Notice the scarecrow? And the heart?

I love the hay bales!


This is the one with a stump and ferns. And a very angry scarecrow.

This is one of my Kindergardener's work. Notice that everything has to be at the bottom of the page, and there is a sun in the top corner?
 
     Just when you think you have things figured out... kids can ensure that you need to think again.

     Our project today was based on Monet's "Haystack" series, using crayons and oil pastels and then watercolors for a "crayon resist" technique. I showed them several print outs of some of Monet's work, all showing haystacks. We talked about haystacks, that we could make them shaped a little differently (Monet's kind of look like houses), and that we could have more than 2... I don't think I encouraged the inclusion of scarecrows, squirrels, hearts, or houses. Okay, it's art, it's their work and their ideas, it's all good. So I have them using colors I specifically chose for the project - yellows, oranges, browns - for the haystacks (and other items). "Where's the green?" one child asks. "Well, that's not a color I want you to use in the haystacks" I reply. (Because we are going to use green next anyway). I tell them we are really focusing on fall colors, to which these kids argue that green is a fall color. "Look outside" they tell me. Well, they ARE right, it IS still pretty green outside. I promise that we will get to green in a bit.
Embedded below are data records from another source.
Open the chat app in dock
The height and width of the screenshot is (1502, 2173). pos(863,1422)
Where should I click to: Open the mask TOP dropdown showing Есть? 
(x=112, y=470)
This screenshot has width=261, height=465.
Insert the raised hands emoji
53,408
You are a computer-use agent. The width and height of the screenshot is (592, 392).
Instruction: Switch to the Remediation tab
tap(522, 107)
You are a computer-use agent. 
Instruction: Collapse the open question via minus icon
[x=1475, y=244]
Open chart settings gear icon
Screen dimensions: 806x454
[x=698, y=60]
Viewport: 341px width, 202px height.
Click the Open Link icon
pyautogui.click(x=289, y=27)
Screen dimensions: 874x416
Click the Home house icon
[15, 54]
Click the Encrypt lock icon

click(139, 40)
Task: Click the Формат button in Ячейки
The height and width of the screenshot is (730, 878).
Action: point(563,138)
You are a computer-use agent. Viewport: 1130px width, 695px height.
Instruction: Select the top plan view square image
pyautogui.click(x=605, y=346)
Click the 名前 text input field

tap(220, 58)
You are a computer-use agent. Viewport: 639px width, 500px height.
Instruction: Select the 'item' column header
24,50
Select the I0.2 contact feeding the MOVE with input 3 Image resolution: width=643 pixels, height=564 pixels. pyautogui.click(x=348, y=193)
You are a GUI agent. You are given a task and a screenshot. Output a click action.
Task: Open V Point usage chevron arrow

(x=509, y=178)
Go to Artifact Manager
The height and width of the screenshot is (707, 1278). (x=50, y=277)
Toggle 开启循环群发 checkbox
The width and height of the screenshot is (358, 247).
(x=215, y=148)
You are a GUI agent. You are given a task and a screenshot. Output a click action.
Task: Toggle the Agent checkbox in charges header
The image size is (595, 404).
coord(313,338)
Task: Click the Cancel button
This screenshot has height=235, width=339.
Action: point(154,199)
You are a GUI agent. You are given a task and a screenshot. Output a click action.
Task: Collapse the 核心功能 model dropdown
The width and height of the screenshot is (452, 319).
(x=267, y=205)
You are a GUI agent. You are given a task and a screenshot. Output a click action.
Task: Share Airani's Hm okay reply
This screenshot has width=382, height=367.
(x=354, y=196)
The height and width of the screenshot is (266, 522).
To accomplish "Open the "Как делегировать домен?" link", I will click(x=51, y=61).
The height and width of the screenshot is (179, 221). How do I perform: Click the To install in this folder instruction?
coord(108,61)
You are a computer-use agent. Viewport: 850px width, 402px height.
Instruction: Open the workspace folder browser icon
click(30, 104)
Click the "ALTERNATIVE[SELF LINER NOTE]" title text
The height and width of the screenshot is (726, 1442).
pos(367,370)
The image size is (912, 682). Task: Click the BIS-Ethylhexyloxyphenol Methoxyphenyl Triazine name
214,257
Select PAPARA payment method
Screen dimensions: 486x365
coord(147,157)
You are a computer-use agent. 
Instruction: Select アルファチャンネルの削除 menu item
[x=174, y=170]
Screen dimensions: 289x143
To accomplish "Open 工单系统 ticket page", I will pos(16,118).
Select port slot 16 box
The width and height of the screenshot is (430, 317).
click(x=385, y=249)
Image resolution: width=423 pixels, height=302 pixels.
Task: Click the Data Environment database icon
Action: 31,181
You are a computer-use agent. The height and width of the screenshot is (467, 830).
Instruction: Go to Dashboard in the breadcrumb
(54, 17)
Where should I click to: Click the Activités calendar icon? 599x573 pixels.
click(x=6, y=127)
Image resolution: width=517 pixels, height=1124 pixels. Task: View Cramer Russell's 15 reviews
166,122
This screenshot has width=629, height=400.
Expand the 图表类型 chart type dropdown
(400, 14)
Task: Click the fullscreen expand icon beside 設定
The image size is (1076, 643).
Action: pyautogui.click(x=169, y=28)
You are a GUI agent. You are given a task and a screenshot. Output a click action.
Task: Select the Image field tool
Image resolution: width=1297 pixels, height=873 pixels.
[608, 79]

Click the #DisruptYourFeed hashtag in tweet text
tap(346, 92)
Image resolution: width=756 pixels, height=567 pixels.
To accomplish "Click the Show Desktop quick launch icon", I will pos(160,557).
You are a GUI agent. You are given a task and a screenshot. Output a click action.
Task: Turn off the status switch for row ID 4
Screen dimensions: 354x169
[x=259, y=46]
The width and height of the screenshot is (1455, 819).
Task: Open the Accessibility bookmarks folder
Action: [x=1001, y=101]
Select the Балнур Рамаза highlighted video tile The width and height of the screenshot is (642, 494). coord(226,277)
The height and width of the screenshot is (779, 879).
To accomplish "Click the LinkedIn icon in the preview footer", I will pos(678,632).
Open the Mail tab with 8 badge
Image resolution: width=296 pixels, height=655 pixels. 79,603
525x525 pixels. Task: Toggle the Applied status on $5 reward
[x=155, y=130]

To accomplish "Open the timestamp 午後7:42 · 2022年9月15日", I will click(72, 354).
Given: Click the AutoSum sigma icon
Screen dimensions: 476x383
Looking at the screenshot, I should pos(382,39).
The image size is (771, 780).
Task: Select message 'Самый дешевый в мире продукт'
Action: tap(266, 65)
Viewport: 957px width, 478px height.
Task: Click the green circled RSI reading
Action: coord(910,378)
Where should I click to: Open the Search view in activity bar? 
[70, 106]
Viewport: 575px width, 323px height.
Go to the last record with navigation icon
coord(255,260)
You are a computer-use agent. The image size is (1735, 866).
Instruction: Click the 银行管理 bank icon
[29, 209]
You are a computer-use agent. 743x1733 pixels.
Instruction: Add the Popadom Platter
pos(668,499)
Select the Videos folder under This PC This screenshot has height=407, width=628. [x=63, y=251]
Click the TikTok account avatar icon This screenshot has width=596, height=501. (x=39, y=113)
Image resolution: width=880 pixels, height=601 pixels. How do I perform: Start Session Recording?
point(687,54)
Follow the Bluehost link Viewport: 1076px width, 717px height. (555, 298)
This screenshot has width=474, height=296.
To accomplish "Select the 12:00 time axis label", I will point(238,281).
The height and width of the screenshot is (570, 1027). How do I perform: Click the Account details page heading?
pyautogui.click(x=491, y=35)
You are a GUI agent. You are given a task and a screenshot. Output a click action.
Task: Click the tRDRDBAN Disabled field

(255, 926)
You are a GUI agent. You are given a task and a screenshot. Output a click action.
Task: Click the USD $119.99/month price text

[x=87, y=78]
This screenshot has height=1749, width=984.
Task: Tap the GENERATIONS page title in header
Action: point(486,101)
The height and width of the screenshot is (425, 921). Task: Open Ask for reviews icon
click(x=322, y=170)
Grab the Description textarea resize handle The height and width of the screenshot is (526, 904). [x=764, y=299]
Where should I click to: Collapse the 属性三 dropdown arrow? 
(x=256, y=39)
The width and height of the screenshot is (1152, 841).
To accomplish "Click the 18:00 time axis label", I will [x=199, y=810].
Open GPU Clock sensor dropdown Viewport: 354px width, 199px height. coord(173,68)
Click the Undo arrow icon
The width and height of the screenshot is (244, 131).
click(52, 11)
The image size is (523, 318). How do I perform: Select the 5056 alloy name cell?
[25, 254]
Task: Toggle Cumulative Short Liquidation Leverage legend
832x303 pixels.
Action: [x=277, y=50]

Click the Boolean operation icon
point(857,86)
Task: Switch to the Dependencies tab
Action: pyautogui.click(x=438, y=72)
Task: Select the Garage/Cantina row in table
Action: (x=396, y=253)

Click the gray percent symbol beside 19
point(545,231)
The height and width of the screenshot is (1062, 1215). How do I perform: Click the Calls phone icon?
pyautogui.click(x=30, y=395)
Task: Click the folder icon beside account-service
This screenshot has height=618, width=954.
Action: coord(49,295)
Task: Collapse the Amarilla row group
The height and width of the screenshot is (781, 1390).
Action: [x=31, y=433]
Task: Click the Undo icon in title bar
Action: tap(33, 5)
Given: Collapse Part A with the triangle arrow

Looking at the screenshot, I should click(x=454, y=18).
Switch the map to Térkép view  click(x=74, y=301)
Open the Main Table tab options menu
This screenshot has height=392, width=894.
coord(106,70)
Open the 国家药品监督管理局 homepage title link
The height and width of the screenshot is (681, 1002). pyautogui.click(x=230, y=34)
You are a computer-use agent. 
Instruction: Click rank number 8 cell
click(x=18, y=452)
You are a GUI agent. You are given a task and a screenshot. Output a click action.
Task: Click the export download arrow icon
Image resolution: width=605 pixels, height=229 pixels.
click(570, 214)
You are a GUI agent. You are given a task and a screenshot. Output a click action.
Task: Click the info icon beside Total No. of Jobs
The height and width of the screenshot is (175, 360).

     We get to add trees and shrubs using the greens. "I would like you to draw them along the middle of the paper", I tell them, showing my example. I saw trees in every spot possible... along the bottom, only along the sides, growing off the top of the page, and even where I asked them to draw them in. I also got blackberry bushes, an apple tree, and ferns. And a stump. With mushrooms.

     And then we got all wet. The idea was the kids would use their brushes to brush water along the bottom, to which I would add droppers of brown, red, and orange, allowing the colors to spread out before using their brushes to meld the colors. I didn't put that much water on the tables... we were using metal cupcake trays half filled with water. Suddenly, we had puddles on every piece of art. Some before I ever added the drops of paint. So kids did what evidently is the natural response to this problem - they held up their papers and let all of the water and paint run off and onto the floor. "Let's try and keep the water on the paper and the tables; I don't think I need to have to clean the floor, okay?"  I mean, how do you prepare for that? I guess I am prepared for it in the future.

     But we weren't done yet. We still had the sky to complete, which was going to be similar to the other colors, but only with the one color. And we had to clean out the water left in the tins because it was mostly brown. Which was a new opportunity to get more water onto the sodden papers.

     They came out pretty good this time. Even with the squirrels and houses and stumps with mushrooms. They were amazed at how the oily crayons resisted the watercolor paint. Even though I had promised that they would do exactly that. It was also the wettest watercoloring I have ever done.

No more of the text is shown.